The allowance for credit losses is an accounting technique that enables companies to take these anticipated losses into consideration in its financial statements to limit overstatement of potential income. To avoid an account overstatement, a company will estimate how much of its receivables it expects will be delinquent.

Key Takeaways

  • Allowance for credit losses is an estimate of the debt that a company is unlikely to recover.
  • It is taken from the perspective of the selling company that extends credit to its buyers.
  • This accounting technique allows companies to take anticipated losses into consideration in its financial statements to limit overstatement of potential income.

Recording Allowance For Credit Losses

Since a certain amount of credit losses can be anticipated, these expected losses are included in a balance sheet contra asset account. The line item can be called allowance for credit losses, allowance for uncollectible accounts, allowance for doubtful accounts, allowance for losses on customer financing receivables or provision for doubtful accounts.

Any increase to allowance for credit losses is also recorded in the income statement as bad debt expenses. Companies may have a bad debt reserve to offset credit losses.

Allowance For Credit Losses Method

A company can use statistical modeling such as default probability to determine its expected losses to delinquent and bad debt. The statistical calculations can utilize historical data from the business as well as from the industry as a whole. 

Companies regularly make changes to the allowance for credit losses entry to correlate with the current statistical modeling allowances. When accounting for allowance for credit losses, a company does not need to know specifically which customer will not pay, nor does it need to know the exact amount. An approximate amount that is uncollectible can be used.

In its 10-K filing covering the 2018 fiscal year, Boeing Co. (BA) explained how it calculates its allowance for credit losses. The manufacturer of airplanes, rotorcraft, rockets, satellites, and missiles said it reviews customer credit ratings, published historical credit default rates for different rating categories, and multiple third-party aircraft value publications every quarter to determine which customers might not pay up what they owe.

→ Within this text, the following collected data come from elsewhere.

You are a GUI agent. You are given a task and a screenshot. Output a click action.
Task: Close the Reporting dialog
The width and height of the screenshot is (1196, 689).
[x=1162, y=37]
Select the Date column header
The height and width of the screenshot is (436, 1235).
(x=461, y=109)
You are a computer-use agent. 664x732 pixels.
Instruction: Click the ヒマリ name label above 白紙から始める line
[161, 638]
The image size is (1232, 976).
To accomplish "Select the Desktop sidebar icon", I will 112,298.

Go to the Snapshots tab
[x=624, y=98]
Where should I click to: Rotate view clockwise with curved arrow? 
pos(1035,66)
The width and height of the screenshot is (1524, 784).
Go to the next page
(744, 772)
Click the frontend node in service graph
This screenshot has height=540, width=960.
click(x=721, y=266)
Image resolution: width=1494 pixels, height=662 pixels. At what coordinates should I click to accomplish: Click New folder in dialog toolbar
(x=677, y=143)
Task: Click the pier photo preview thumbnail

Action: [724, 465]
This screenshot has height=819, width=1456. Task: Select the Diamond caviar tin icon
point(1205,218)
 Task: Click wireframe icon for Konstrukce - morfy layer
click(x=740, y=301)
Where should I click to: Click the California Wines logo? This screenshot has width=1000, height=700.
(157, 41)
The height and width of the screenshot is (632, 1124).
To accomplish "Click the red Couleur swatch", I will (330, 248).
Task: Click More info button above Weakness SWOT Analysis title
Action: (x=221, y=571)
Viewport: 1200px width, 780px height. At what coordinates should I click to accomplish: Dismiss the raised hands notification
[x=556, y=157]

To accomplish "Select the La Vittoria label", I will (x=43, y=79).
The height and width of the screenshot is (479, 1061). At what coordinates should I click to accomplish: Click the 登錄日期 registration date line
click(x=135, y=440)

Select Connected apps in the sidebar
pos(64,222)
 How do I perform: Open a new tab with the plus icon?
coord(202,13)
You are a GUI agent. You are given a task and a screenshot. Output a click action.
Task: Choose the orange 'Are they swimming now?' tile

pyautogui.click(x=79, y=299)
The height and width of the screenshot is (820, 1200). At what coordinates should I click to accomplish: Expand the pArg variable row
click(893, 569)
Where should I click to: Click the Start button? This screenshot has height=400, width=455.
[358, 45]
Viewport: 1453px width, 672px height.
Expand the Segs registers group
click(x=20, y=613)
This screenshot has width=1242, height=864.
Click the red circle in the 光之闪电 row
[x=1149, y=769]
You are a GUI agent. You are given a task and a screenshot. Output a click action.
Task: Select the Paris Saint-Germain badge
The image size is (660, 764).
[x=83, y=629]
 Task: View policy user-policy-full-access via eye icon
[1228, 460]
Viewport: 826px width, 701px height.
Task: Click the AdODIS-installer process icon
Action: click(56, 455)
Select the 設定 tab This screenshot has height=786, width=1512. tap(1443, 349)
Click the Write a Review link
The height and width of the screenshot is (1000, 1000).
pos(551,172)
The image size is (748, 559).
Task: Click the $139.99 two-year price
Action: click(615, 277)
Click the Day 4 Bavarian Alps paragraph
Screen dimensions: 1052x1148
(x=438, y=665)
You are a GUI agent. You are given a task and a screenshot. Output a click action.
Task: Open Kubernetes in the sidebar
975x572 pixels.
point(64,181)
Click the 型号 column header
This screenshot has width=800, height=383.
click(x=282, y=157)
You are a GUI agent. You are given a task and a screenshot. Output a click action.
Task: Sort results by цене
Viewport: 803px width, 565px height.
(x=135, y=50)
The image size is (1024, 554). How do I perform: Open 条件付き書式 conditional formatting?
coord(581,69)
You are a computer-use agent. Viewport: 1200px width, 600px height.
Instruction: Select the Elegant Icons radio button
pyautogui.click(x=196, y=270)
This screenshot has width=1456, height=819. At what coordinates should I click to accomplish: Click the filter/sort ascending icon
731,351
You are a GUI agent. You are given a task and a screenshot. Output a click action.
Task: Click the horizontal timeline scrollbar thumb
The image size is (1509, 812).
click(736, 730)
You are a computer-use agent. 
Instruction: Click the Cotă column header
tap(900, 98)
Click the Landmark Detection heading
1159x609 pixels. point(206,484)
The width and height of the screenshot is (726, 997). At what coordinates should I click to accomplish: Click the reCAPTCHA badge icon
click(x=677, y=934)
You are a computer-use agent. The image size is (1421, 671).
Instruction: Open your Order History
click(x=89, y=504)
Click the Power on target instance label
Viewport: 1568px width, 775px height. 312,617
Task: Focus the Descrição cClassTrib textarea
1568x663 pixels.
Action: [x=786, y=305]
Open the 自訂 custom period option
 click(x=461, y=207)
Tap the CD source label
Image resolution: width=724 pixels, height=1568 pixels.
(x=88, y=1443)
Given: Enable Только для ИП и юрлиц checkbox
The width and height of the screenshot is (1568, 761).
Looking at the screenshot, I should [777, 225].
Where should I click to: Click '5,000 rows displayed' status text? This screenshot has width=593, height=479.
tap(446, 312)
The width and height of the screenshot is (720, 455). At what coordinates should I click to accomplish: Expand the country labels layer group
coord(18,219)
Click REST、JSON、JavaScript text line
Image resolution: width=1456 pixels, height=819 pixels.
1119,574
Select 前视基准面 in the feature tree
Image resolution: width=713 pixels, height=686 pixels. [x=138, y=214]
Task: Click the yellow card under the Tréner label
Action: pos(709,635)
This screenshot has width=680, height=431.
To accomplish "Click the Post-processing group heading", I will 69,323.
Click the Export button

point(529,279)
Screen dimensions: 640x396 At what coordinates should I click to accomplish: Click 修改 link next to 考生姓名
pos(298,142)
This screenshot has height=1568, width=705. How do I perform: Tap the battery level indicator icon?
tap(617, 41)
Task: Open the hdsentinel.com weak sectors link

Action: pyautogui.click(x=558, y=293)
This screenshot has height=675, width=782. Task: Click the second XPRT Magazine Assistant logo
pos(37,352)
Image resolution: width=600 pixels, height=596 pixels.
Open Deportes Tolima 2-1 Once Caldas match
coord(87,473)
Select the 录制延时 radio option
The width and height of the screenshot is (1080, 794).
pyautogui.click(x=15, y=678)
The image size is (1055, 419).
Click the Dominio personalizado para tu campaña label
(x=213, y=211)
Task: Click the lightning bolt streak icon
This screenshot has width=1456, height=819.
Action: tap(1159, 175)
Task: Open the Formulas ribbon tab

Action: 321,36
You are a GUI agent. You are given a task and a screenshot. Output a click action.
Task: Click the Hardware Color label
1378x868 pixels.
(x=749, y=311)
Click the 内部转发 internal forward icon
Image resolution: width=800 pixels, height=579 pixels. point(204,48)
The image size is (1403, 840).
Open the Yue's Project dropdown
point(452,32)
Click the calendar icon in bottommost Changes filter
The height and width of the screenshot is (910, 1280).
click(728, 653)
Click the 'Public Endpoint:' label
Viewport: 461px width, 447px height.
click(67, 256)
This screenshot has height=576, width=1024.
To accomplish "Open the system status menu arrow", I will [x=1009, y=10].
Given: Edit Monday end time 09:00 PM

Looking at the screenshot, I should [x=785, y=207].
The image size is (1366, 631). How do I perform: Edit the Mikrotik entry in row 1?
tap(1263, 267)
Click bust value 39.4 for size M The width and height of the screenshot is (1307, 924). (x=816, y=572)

The company also disclosed that there are no guarantees that its estimates will be correct, adding that actual losses on receivables could easily be higher or lower than forecast. In 2018, Boeing’s allowance as a percentage of gross customer financing was 0.31%.

Source: U.S. Securities and Exchange Commission.

Example of Allowance For Credit Losses

Say a company has $40,000 worth of accounts receivable on September 30. It estimates 10% of its accounts receivable will be uncollected and proceeds to create a credit entry of 10% x $40,000 = $4,000 in allowance for credit losses. In order to adjust this balance, a debit entry will be made in the bad debts expense for $4,000.

Even though the accounts receivable is not due in September, the company still has to report credit losses of $4,000 as bad debts expense in its income statement for the month. If accounts receivable is $40,000 and allowance for credit losses is $4,000, the net amount reported on the balance sheet will be $36,000.

This same process is used by banks to report uncollectible payments from borrowers who default on their loan payments.